При помощи ломика и салфетки я снова закрываю ящики.

Министр возвращается. С ним четыре человека, двое остаются за дверью.

Это не обычные люди. Это акулы, которые выбрались на берег, им сшили костюмы, научили ходить прямо и вежливо здороваться. Их движения неспешны. Они отходят в сторону, пропуская нас вперед.

Выходя из комнаты, мы останавливаемся перед Фальк-Хансеном.

— Прогулка на воздушном шаре. Это из старого Дома радио?

Он не отвечает. В этом и нет необходимости. Действует эффект, и я уже перехватила подтверждение из его системы.

— Надеюсь и верю, что когда-нибудь смогу отблагодарить вас за это, — говорю я.

За его плечами сорокалетний политический опыт, он стоял на капитанском мостике даже в самые турбулентные времена. И тем не менее я чувствую его беспокойство.

Мы уходим.

Акулы снуют вокруг нас. Я чувствую напряжение Лабана. Но и его решимость. Он тоже в чрезвычайном режиме. Мы уже больше не люди. Мы — биологические машины, которые заботятся только о выживании своего потомства.

Мы подходим к вращающейся двери, один из мужчин идет передо мной. Я похлопываю его по плечу.

— Дамы вперед.

Он замирает. Даже у акул когда-то была мать, которая все еще находится где-то внутри них, хотя они и стали взрослыми. Именно эта внутренняя мать заставляет его замереть.

Я захожу во вращающееся пространство, Лабан следует прямо за мной. В ту секунду, когда мне в лицо ударяет свежий воздух, я оборачиваюсь, наклоняюсь и ударом ломика вбиваю желтый пластиковый клин под дверь.

Вращающаяся дверь останавливается. Под открывающуюся для инвалидов-колясочников дверь я вбиваю второй клин.

Мы бежим к машине. Лабан садится за руль и дерзко петляет между машинами, словно водитель скорой помощи.

Он заезжает на тротуар перед Домом радио. Здесь много машин, много полиции.

Двое мужчин с гарнитурами встречают гостей, один в форме, другой в костюме, похож на начальника.

Человек в форме подходит к мне. Я чувствую галлюцинаторное смещение различных реальностей. Это молодой красавец-фигурист из казарм Сванемёлле.

— Я не мог спать, — говорит он. — После поцелуя. Я всю ночь парил в десяти сантиметрах над матрасом.

Надо быть поосторожнее с легкими поцелуями. Может, вы и раздаете их направо и налево, как чаевые. Но сердце влюбленного может воспринять один-единственный поцелуй как увертюру к «Ромео и Джульетте».

Несколько полицейских идут к нам, ситуация становится непредсказуемой. Но тут настроение меняется. На первый взгляд едва заметно, но на самом деле вполне отчетливо. Торбьорн Хальк оказывается рядом с нами.

Он более известен, чем Нильс Бор в свое время. Потому что про Бора не писали все время в СМИ. А если бы и писали, ему это было бы все равно. Торбьорн Хальк — знаменитость номер один в области квантовой физики в эпоху информационного общества.
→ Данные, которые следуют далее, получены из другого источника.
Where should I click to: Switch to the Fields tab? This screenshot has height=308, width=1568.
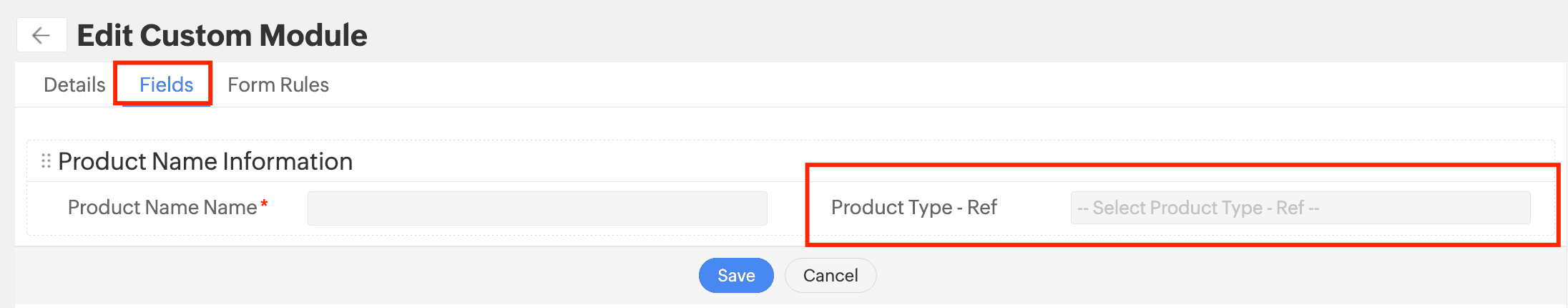[x=166, y=85]
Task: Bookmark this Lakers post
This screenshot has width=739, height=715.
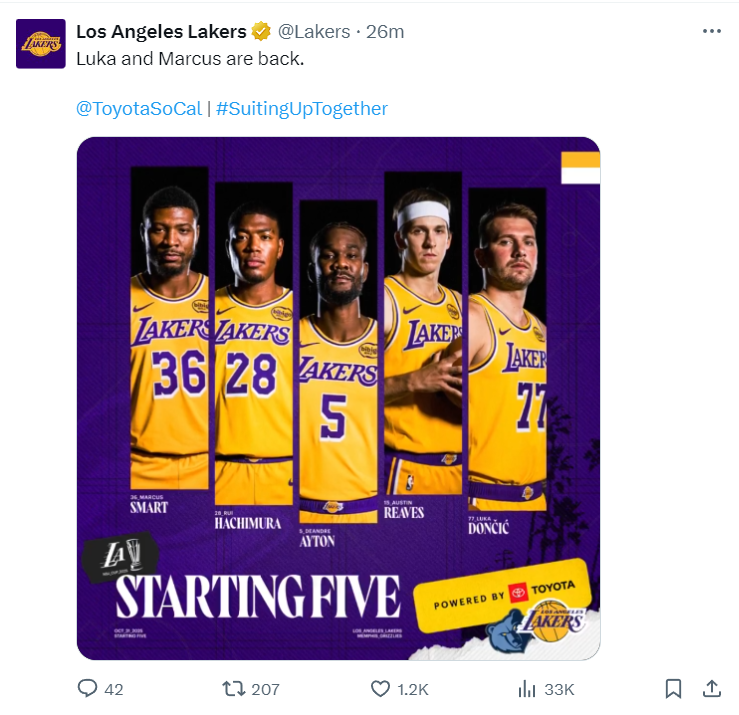Action: (674, 688)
Я беру его под руку и вцепляюсь в него мертвой хваткой. Он пытается освободиться, но у него ничего не получается. Мы идем вперед. Люди расступаются перед нами, дверь открывается, мы оказываемся внутри.
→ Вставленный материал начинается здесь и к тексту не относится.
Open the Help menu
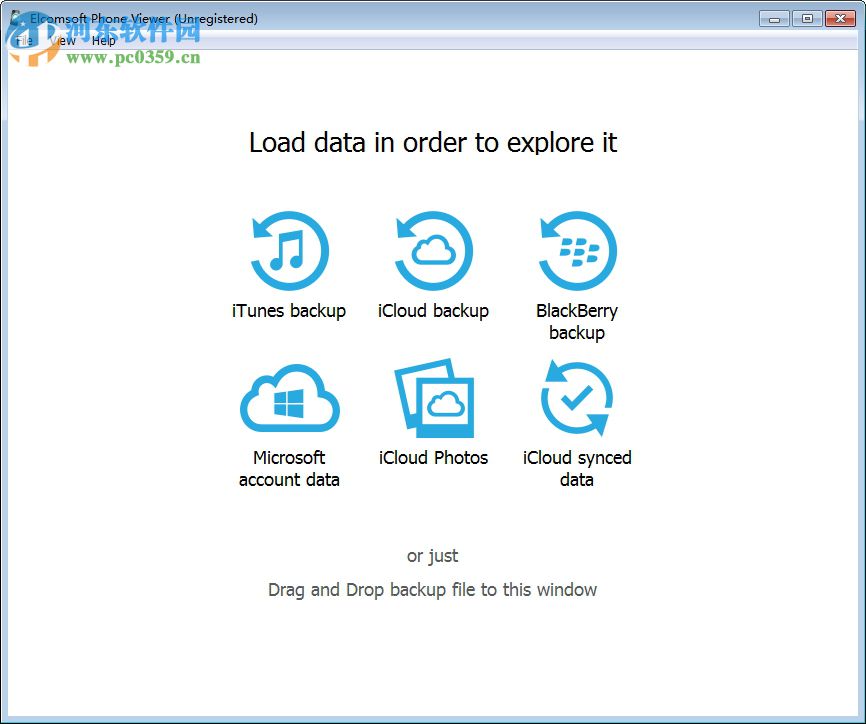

Заходим в лифт. Только сейчас я замечаю, что фигурист тоже с нами. Лифт поднимается. Двери открываются, в метре от меня — Торкиль Хайн.

Вокруг него стоят какие-то мужчины. Не двое или четверо. А десять или двенадцать.

Он нисколько не удивлен.

— Сюзан, вы усложнили мне задачу.

— Нас должны были увезти, — говорю я. — Но кто?

— Я.

Прекрасный голос, как сейчас, так и тогда. Теплый, живой, звучный, объемный.
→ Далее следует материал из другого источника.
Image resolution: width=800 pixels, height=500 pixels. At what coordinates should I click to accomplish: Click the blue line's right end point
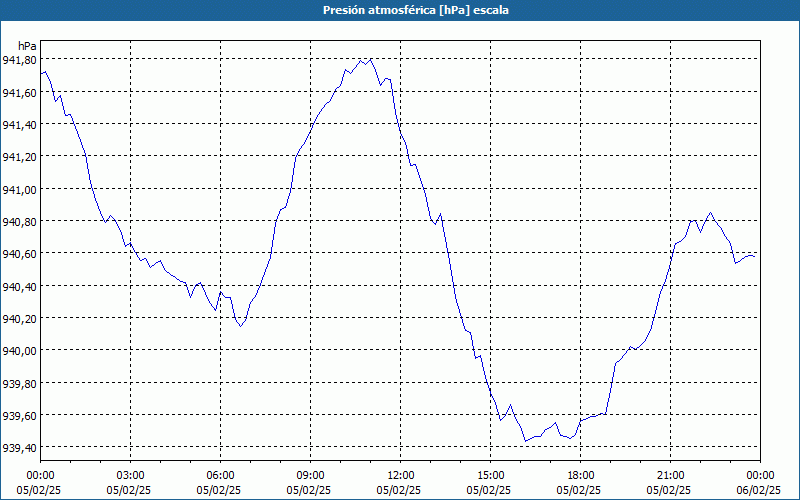click(757, 255)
Хайн делает шаг в сторону. Передо мной стоит отец.

Он снимает шляпу. Кремового цвета. Волосы рыжеватые, и не видно ни одного седого волоска. Ему должно быть около семидесяти, а выглядит он лет на двадцать моложе. Минимум на двадцать.

Он раскрывает мне объятья. И не успеваю я оглянуться, как оказываюсь там, где хочет оказаться каждая маленькая девочка, даже если ей сорок три года. В объятиях отца.

Он отстраняется и смотрит на меня.

— Сюзан! Сюзан!

Он произносит мое имя медленно. Пытаясь перекинуть мостик через тридцать пять лет, связать имя и воспоминание о восьмилетней девочке с тем человеком, который сейчас стоит перед ним.

Авторитет — удивительная вещь. Комната замирает. Несмотря на то, что вокруг нас от сорока до пятидесяти человек, каждый из которых играет свою роль в важном событии, которое уже в самом разгаре, все замирают.

Это молчание внезапно прерывает принц-фигурист.

— Я хотел бы просить руки вашей дочери.

Все смотрят на него. Возможно, эта фраза была актуальна во времена Шекспира. Но даже когда мой отец был мальчиком, она, скорее всего, уже вышла из обращения.